But independent of moral considerations, which seldom form a proof in philosophy, there is a physical necessity why the earth must be irregular on its surface; for supposing it was perfectly regular in its origin, the motion of the waters, the subterraneous fires, the wind, and other external causes, would, in course of time, have necessarily produced irregularities similar to those now seen.

The greatest inequalities next to the elevations of mountains, are the depths of the ocean; this depth is very different even at great distances from land; it is said there are parts above a league deep, but those are few, and the most general depths are from 60 to 150 fathoms. The gulphs bordering on the coasts are much less deep, and the straits are generally the most shallow.

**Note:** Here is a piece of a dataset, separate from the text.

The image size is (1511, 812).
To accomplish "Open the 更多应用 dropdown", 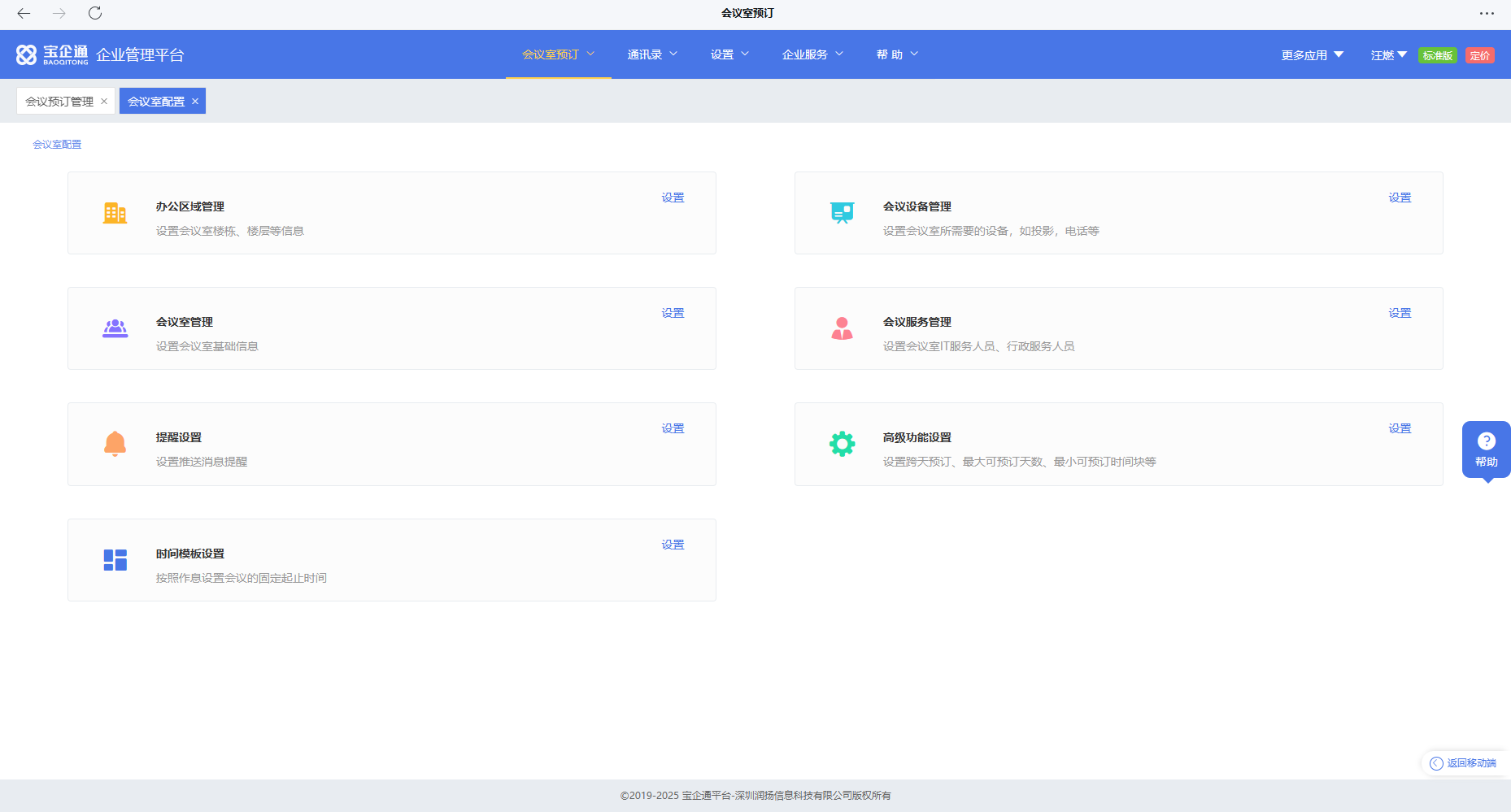I will (1312, 55).
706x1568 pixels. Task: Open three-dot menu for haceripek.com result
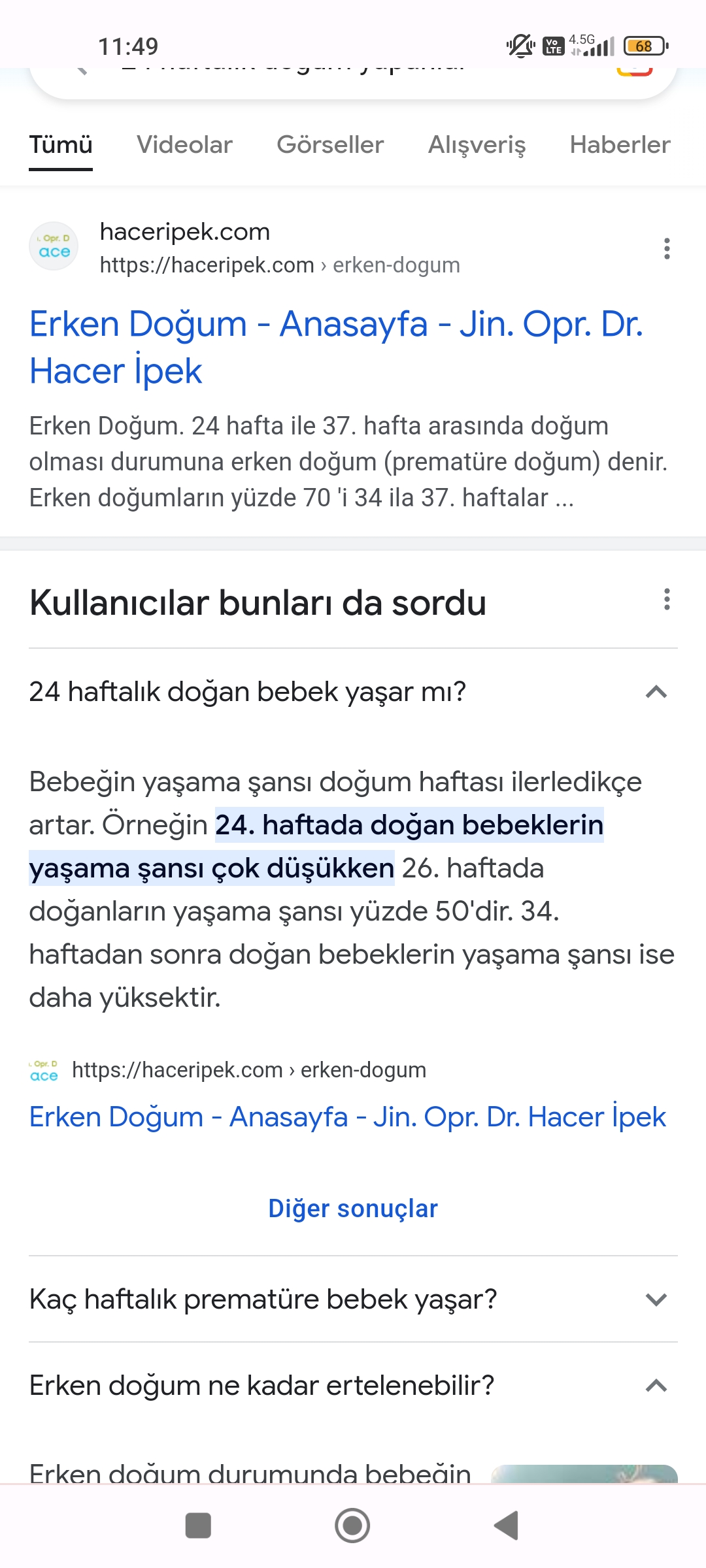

To sound the depths of the sea, a piece of lead of 30 or 40lb. is made use of, fastened to a small cord; this is a good method for common depths, but is not to be depended upon when the depth is considerable; because the cord being specifically lighter than the water, after it has descended to a certain degree, the weight of the lead and that of the cord is no more than a like volume of water; then the lead descends no longer, but moves in an oblique line, and floats at the same depth: to sound great depths, therefore, an iron chain is requisite, or some substance heavier than water. It is very probable that for want of considering this circumstance, navigators tell us that the sea in many places has no bottom.

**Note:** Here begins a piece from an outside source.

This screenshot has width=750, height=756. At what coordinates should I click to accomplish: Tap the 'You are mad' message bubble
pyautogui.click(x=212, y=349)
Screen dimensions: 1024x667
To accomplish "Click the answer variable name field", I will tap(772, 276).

In general, the profundities in open seas increase or diminish in a pretty uniform manner, and commonly the farther from shore the greater the depth; yet this is not without exception, there are places in the midst of the sea where shoals are found, as at Abrolhos in the Atlantic; and others where there are banks of a very considerable extent, as are daily experienced by the navigators to the East Indies.

So likewise along shore the depths are very unequal, nevertheless we may lay it down as a certain rule, that the depth there is always proportionate to the height of that shore. It is the same in great rivers, where the high shores always announce a great depth.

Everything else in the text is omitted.